Razzismo, misoginia, body e fat shaming, discriminazione verso i generi, le religioni, la sessualità e un odio viscerale verso gli anziani, se vi dovesse venire in mente qualcosa di terribilmente scorretto sentitevi liberi di aggiungerlo. In Paradise Police nessuno è risparmiato, tutti vengono trattati allo stesso modo: male, possibilmente in maniera volgare. Una volgarità che risulta eccessiva, cruda, a tratti disturbante, che in certi frangenti potrebbe persino apparire patologica e, naturalmente, divisiva.

La serie di Black e O’Guin sembra decisa a fare dell’esagerazione il suo marchio di fabbrica. I due autori, infatti, nelle interviste rilasciate sembrano non preoccuparsi di quelli che sono i giudizi del pubblico né tanto meno quelli della critica ritenendo di dover rendere conto soltanto a Netflix la quale, a detta loro, è felice del progetto che ne sta venendo fuori (finora tre stagioni, trenta episodi). Nessuna censura da parte della piattaforma on demand. Del resto per acchiappare pubblico tutto lecito.

Paradise Police, a modo suo, è una esperienza che si può anche non fare ma che una volta intrapresa ha il suo perché. Le tematiche affrontate, al netto della volgarità e dell’eccesso talvolta eccessivo, rappresentano una critica feroce alla società americana, alla sua ipocrisia e ai suoi luoghi comuni. Del resto è questo il compito della satira: seminare qua e là spunti di riflessione nella speranza di raccoglierne i frutti più avanti.

Non va dimenticato, poi, che la seria è un prodotto made in USA con dettagli che spesso non siamo in grado di riconoscere e quindi comprendere (e in questo a volte non siamo aiutati dal doppiaggio). Così, per esempio, l’incesto tra fratelli e sorelle non dovrebbe apparire oltremodo scabroso se contestualizzato al fatto che chi lo pratica è la caricatura del redneck che abita le campagne dell’Arkansas o della Georgia, famosi per distillare whiskey casalingo e accoppiarsi con i parenti prossimi.

Due piani di lettura sono perciò validi per Paradise Police.
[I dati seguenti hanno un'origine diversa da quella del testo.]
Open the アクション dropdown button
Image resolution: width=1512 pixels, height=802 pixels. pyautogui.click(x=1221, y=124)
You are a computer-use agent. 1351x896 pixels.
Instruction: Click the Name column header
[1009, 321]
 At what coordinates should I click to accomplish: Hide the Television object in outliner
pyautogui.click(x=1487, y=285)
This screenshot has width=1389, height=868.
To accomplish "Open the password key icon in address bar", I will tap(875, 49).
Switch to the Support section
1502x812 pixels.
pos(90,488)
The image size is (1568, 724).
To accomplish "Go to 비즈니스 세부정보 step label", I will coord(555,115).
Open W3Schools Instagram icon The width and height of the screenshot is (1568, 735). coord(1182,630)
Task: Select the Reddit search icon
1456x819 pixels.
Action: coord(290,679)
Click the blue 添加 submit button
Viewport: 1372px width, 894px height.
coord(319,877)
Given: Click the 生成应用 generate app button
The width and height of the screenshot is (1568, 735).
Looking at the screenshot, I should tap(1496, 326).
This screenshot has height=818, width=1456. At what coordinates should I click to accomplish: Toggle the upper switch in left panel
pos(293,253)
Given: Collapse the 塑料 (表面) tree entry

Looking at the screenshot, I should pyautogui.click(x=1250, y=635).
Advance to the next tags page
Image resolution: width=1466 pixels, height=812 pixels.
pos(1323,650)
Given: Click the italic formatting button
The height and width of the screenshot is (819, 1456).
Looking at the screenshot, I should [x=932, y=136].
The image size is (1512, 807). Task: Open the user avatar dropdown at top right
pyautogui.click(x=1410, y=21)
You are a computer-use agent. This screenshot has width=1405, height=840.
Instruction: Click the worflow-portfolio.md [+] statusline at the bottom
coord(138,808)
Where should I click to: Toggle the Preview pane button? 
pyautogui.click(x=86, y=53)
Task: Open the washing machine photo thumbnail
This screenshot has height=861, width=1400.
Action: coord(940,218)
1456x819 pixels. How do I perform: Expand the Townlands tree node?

Il primo, il più semplice e immediato e che potrebbe portare lo spettatore a ritenere la serie non degna di essere guardata fino in fondo, è un piano di lettura che implica la risata facile, fine a se stessa, che finisce lì. Un piano chiaramente molto soggettivo che dipende da chi guarda e che potrebbe rispondere alla domanda su quale sia il punto limite di sopportazione dello spettatore.
L’altro, che scava oltre l’apparenza e fa dell’esagerazione la chiave di volta per aprire e conoscere un mondo fatto di eccessi usati come una sorta di specchietto per le allodole. Un secondo piano che dipende dagli autori e che potrebbe rispondere alla domanda fin dove essi siano capaci di spingersi.
Entrambi i casi, come dicono gli autori, sono validi per godersi uno spettacolo che vuole omaggiare, a modo suo, il lavoro di Matt Groening e quello di Seth MacFarlane.